The 115th Congress came to a close today as members elected in the November 2018 midterms were finally sworn in. Was the recent congress the most polarized yet? If trends in the phenomena are any indication, it should be. Let’s load up data from VoteView.com to find out. As a note, we’re only going to analyze the ideology of House members, but you could easily replicate the analysis with the Senate.

The VoteView data is a set of scores (called “DW-Nominate”) calculated for each legislator that measures how closely they vote to other members, scaling them along a spectrum from those who vote most with what we think of as liberals and those we think of as conservatives. The result is a measure of their ideology positioned as a comparison to other members.

library(tidyverse)
library(knitr)
library(kableExtra)

house_ideo <- read_csv("https://voteview.com/static/data/out/members/Hall_members.csv")

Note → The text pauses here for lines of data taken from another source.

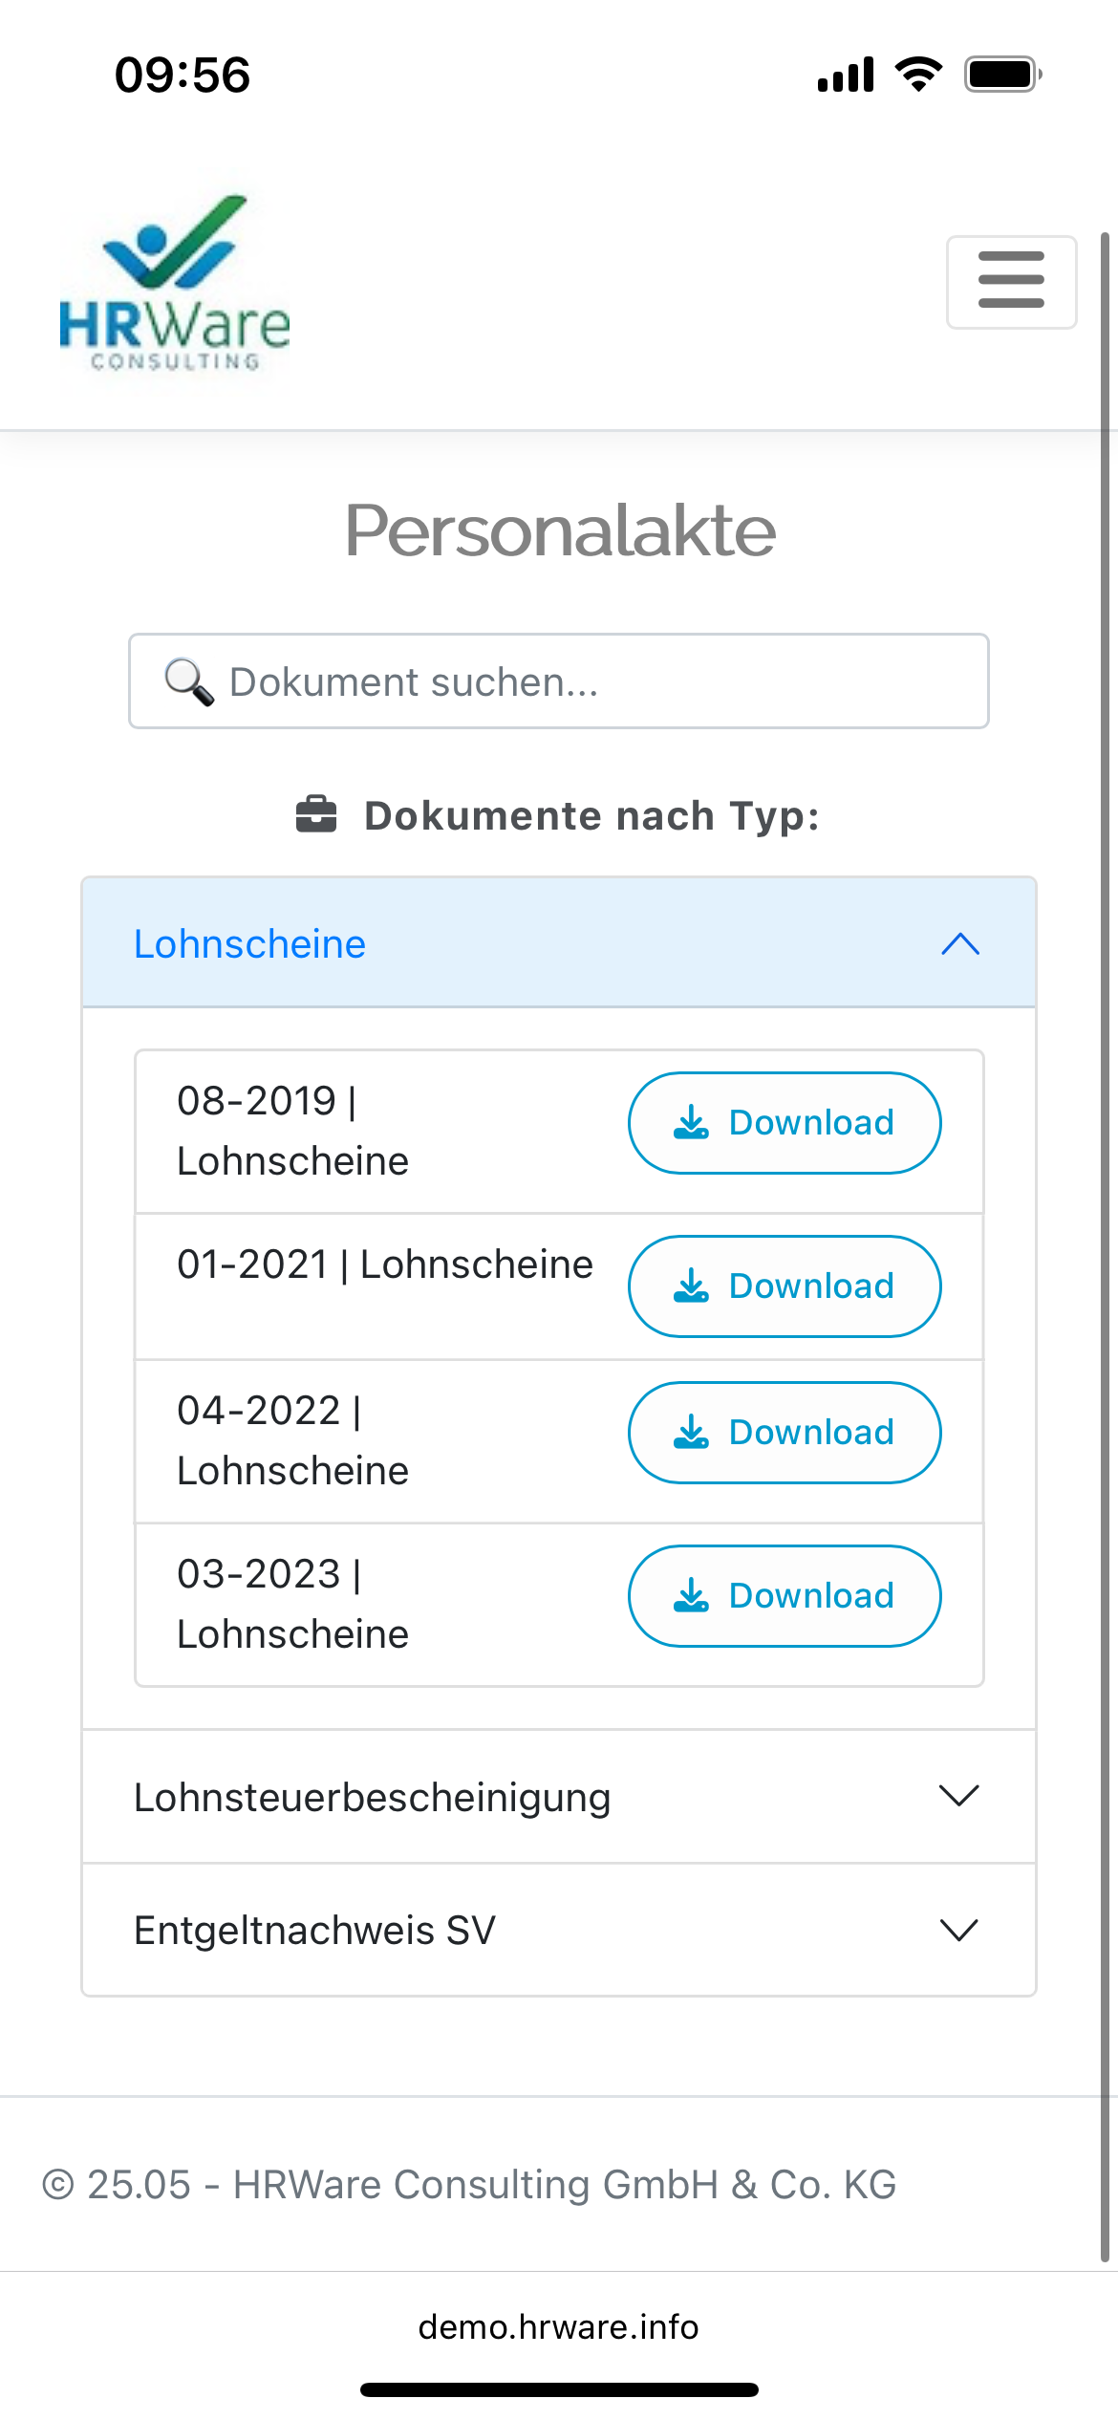The width and height of the screenshot is (1118, 2420).
Task: Tap the Personalakte page heading
Action: [559, 530]
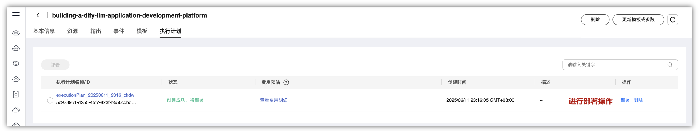This screenshot has height=135, width=700.
Task: Click the search magnifier icon
Action: pos(670,65)
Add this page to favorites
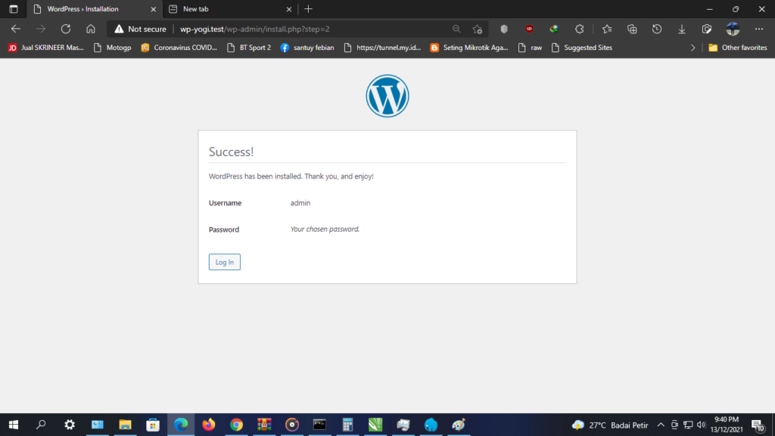The width and height of the screenshot is (775, 436). (x=478, y=29)
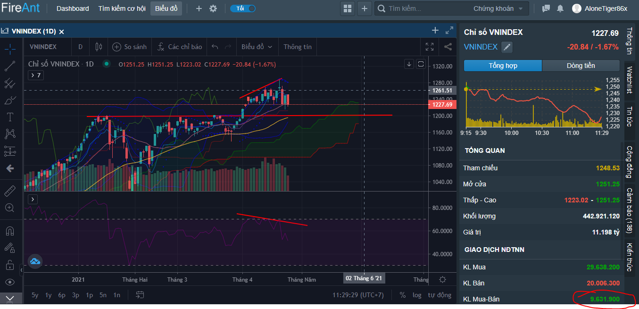639x309 pixels.
Task: Open the notifications bell
Action: [560, 8]
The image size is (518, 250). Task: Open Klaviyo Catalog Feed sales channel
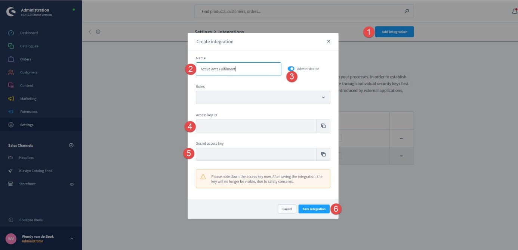pyautogui.click(x=36, y=171)
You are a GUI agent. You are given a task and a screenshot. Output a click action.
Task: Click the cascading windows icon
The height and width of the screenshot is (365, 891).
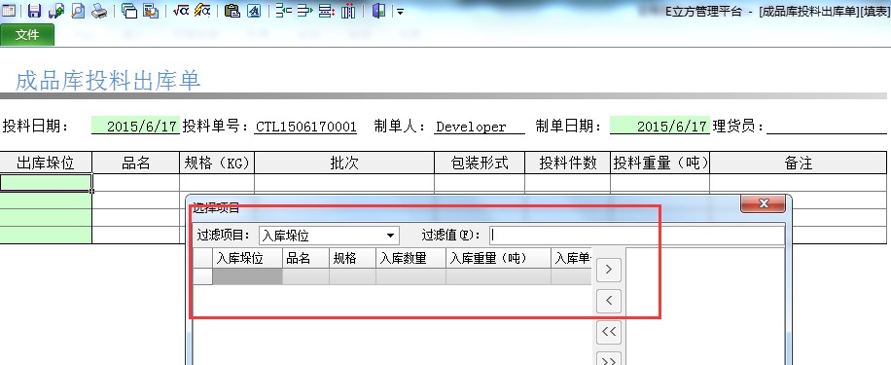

What we’re interested in is how far apart the median House member for either party has drifted over time. We can compute the median distance between the parties for each Congress in the dataset:

# filter the data just for Democrats (100) and Republicans (200), and recode
# also, only keep for congresses after 1960 (the 89th)
house_ideo <- house_ideo %>%
filter(party_code %in% c(100,200),congress>89) %>%
mutate(party = case_when(party_code == 100 ~ "Democratic",
party_code == 200 ~ "Republican"))

# compute median ideology for each year
ideo <- house_ideo %>%
group_by(congress,party) %>%
summarise(ideo = median(nominate_dim1,na.rm=T))

# create a measure of distance between the median member
distance <- ideo %>%
mutate(distance = abs(Democratic - Republican))

Our initial answer to the 2017-19 had the largest difference between the parties since at least 1900. The table of all differences is shown here.

# make a table
distance %>%
arrange(desc(distance)) %>%
kable(caption = "Distance Between Median Dem. and Rep. House Member Ideology") %>%
kable_styling(bootstrap_options =  "hover")
Table 1: Distance Between Median Dem. and Rep. House Member Ideology
congress Democratic Republican distance
115 -0.3965 0.5045 0.9010
116 -0.3810 0.5195 0.9005
114 -0.3975 0.4910 0.8885
113 -0.3930 0.4915 0.8845
112 -0.3980 0.4700 0.8680
110 -0.3795 0.4260 0.8055
109 -0.3900 0.4100 0.8000
111 -0.3495 0.4400 0.7895
107 -0.3845 0.4020 0.7865
108 -0.3825 0.4020 0.7845
106 -0.3845 0.3910 0.7755
105 -0.3840 0.3900 0.7740
104 -0.3810 0.3850 0.7660
103 -0.3385 0.3770 0.7155
102 -0.3200 0.3510 0.6710
100 -0.3205 0.3465 0.6670
101 -0.3210 0.3450 0.6660
99 -0.3200 0.3450 0.6650
98 -0.3170 0.3290 0.6460
97 -0.3200 0.3080 0.6280
96 -0.3225 0.2810 0.6035
93 -0.3505 0.2500 0.6005
94 -0.3385 0.2515 0.5900
92 -0.3440 0.2460 0.5900
91 -0.3445 0.2440 0.5885
95 -0.3240 0.2620 0.5860
90 -0.3420 0.2410 0.5830

And here’s what that distance looks like over time:

# make the plot
gg <- ggplot(distance, aes(x=congress,y=distance)) +
geom_line() +
labs(title="Polarization Between House Members, 1960-2018",
x="Congress",
y="Distance between Median Member's Ideology") +
theme_minimal()

preview(gg)

And here’s another look the data, using what we call a “ridge plot.”

library(ggridges)

gg <- ggplot(house_ideo,aes(x=nominate_dim1,y=as.factor(congress),fill=party)) +
ggridges::geom_density_ridges2(rel_min_height = 0.05,col=NA,scale=4,alpha=0.5) +
scale_fill_manual(values=c("Democratic"="blue","Republican"="red")) +
labs(title="Polarization Between House Members, 1960-2018",
x="Ideology (DW-NOMINATE)",
y="Congress") +
theme_minimal()

preview(gg)

From the ridge plot, we can come to two initial conclusions. One, that Republicans started the shift right before Democrats began theirs left, and two, that Democrats in 2017-19 were more centralized along the spectrum than Republicans.

There is one question of what exactly we’re measuring, though. Scholars have raised the point that analyses of roll call voting behavior, like DW-Nominate, are measuring more party loyalty than ideology. Perhaps partisan polarization is the real phenomena we’re looking at — members who are further to the left or right are simply those most averse to voting with the other party, without that being automatically liberal or conservative.

Either way, the level of polarization in Congress continued to rise from 2017 to 2019. Will it get any better from here?